Python collections Module Guide

When I started writing Python, I did everything with lists and dicts. Need to count things? Loop through and increment a dict. Need to group items? Initialize empty lists everywhere. Need a queue? Use a list and call pop(0).

It all worked, but it was clunky. Then a senior engineer reviewed my code and asked, "Why aren't you using Counter?"

That question sent me down a rabbit hole into Python's collections module. Turns out there's a whole toolkit of specialized containers designed for exactly the patterns I was implementing by hand. Here's everything I've learned about them.

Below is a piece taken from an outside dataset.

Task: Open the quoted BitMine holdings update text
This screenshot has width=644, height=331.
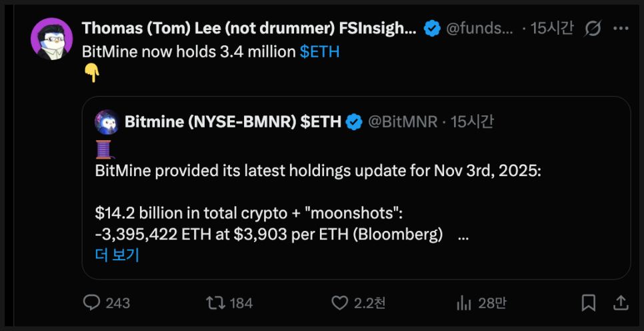Action: [x=318, y=170]
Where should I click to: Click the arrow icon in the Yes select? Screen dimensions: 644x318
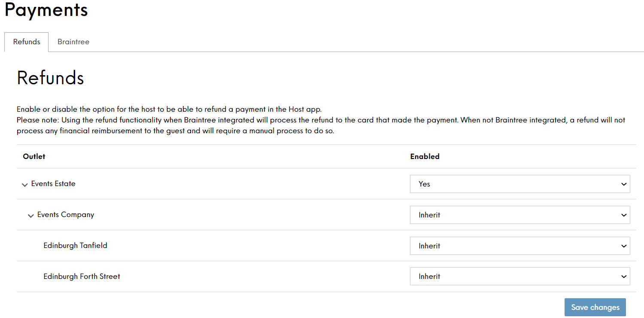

Counter: Stop Writing Counting Loops

I used to write counting code like this:

# The old way
word_counts = {}
for word in words:
    if word in word_counts:
        word_counts[word] += 1
    else:
        word_counts[word] = 1

Then I discovered Counter:

from collections import Counter
 
words = ["apple", "banana", "apple", "cherry", "banana", "apple"]
counts = Counter(words)
print(counts)  # Counter({'apple': 3, 'banana': 2, 'cherry': 1})

That's it. One line.

The Things That Blew My Mind

Missing keys return 0, not KeyError:

counts = Counter(["a", "b", "a"])
print(counts["a"])  # 2
print(counts["z"])  # 0, not KeyError!

This is huge. No more if key in dict checks everywhere.

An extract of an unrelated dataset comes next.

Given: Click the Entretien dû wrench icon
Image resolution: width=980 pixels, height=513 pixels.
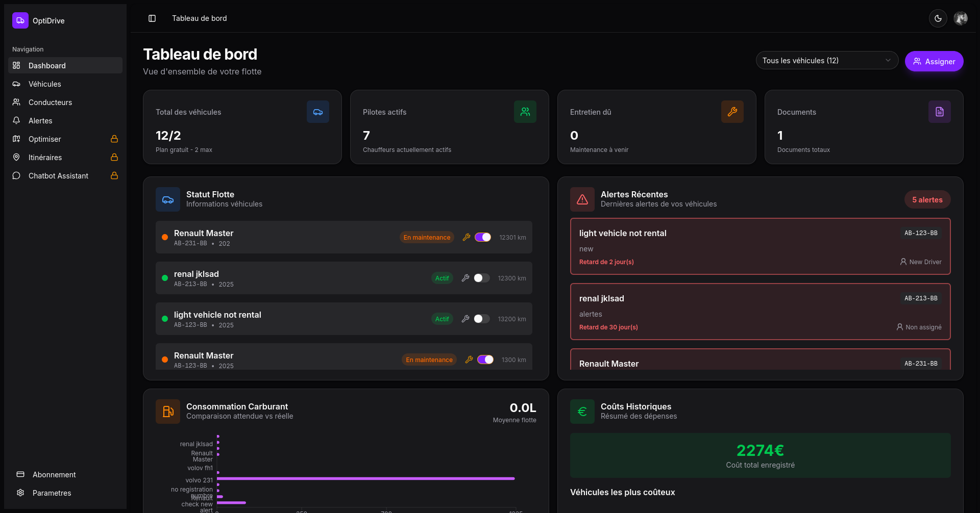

Most common elements, instantly:

text = "the quick brown fox jumps over the lazy dog"
letter_counts = Counter(text.replace(" ", ""))
print(letter_counts.most_common(3))  # [('o', 4), ('e', 3), ('u', 2)]

I used to sort dicts manually with lambda functions. Never again.

Counter arithmetic:

This one I didn't expect. You can add and subtract Counters:

inventory = Counter(apples=10, oranges=5, bananas=7)
sold = Counter(apples=3, oranges=2)
remaining = inventory - sold
print(remaining)  # Counter({'bananas': 7, 'apples': 7, 'oranges': 3})

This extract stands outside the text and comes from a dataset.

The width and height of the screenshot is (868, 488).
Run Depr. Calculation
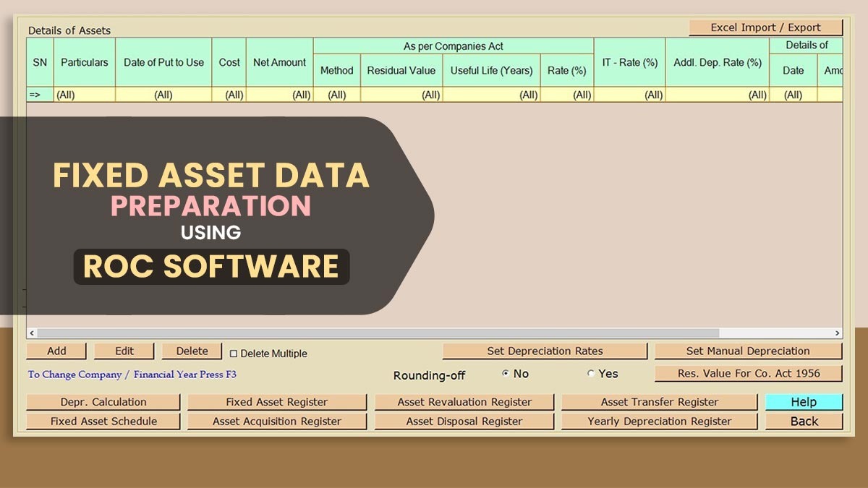pos(103,402)
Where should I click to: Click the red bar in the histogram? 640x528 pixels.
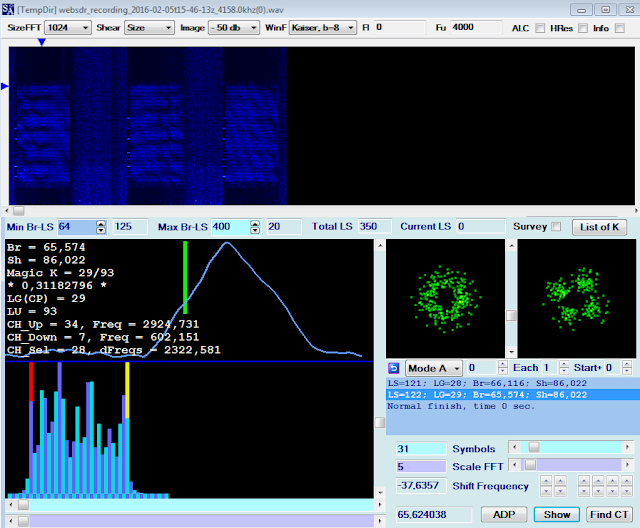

And it gets better—you can find common elements (intersection) or combined totals (union):

basket1 = Counter(["apple", "apple", "orange"])
basket2 = Counter(["apple", "banana", "banana"])
 
# What's common (minimum counts)
print(basket1 & basket2)  # Counter({'apple': 1})
 
# Combined (maximum counts)
print(basket1 | basket2)  # Counter({'apple': 2, 'banana': 2, 'orange': 1})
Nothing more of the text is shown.